What is it about many organized religions, that those practicing claim to have found “the” way, and that that is the “only” way? And most frighteningly, try to impose that on others. How can anyone claim to have a monopoly on this? Perhaps that is why so many have fled these restrictions, and are seeking their own path to consciousness.
Richard Rohr is a Franciscan priest who talks about male spirituality, adult Christianity, politics and spirituality, and non-dual thinking in a refreshingly open, unconventional, and down-to-earth way. I like his take on it. He says that almost all religion begins with a specific encounter with something that feels “holy” or transcendent: a place, an emotion, an image, music, a liturgy, an idea that suddenly gives you access to a bigger world. The natural and universal response is to “idolize” and idealize that event. It becomes sacred for you, and it surely is. The only mistake is that too many then conclude that this is the only way, the best way, the superior way, the special way that I myself just happen to have discovered. Then, they must both protect their idol and spread this exclusive way to others. But what evidence do they have that other people have not also encountered the holy or profound in their own way?

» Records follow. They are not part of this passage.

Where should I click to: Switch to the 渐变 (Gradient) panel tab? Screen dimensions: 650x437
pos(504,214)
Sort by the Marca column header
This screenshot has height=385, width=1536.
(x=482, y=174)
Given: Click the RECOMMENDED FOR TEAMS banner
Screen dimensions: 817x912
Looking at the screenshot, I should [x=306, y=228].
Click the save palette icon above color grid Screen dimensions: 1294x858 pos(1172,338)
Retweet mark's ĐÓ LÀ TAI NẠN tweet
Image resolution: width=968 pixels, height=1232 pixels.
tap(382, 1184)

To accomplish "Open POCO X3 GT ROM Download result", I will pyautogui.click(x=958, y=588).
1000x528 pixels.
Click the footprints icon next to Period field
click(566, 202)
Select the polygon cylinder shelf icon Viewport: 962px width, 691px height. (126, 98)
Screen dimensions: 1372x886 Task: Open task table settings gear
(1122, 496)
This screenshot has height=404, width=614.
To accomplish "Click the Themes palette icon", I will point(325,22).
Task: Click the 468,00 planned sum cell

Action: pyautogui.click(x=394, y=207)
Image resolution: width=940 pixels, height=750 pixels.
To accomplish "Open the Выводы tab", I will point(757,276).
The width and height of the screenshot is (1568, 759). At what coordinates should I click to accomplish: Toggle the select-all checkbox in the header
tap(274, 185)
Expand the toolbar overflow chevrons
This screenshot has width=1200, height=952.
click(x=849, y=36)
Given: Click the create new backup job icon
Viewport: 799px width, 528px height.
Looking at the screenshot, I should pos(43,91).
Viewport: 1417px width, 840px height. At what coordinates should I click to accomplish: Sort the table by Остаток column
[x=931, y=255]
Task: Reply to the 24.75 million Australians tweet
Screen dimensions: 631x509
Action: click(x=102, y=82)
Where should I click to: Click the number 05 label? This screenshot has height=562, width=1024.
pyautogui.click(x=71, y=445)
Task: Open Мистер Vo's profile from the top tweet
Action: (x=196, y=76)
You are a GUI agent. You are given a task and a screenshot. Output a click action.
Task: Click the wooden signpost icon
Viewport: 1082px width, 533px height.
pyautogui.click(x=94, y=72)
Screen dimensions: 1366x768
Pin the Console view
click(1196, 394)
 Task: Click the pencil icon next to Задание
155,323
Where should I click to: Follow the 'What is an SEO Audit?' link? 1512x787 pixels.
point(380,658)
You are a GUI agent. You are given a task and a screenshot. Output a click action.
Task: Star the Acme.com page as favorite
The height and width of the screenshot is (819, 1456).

The false leap of logic is that other places, images, liturgies, scriptures, or ideas cannot give you access to a higher power, or plane of existence. Much religion wastes far too much time trying to separate itself from—and create “purity codes” against—what is perceived as secular, bad, heretical, dangerous, “other,” or wrong.
If we are all connected, like drops in the ocean, then all paths can lead to consciousness. One is no more or less true than the next.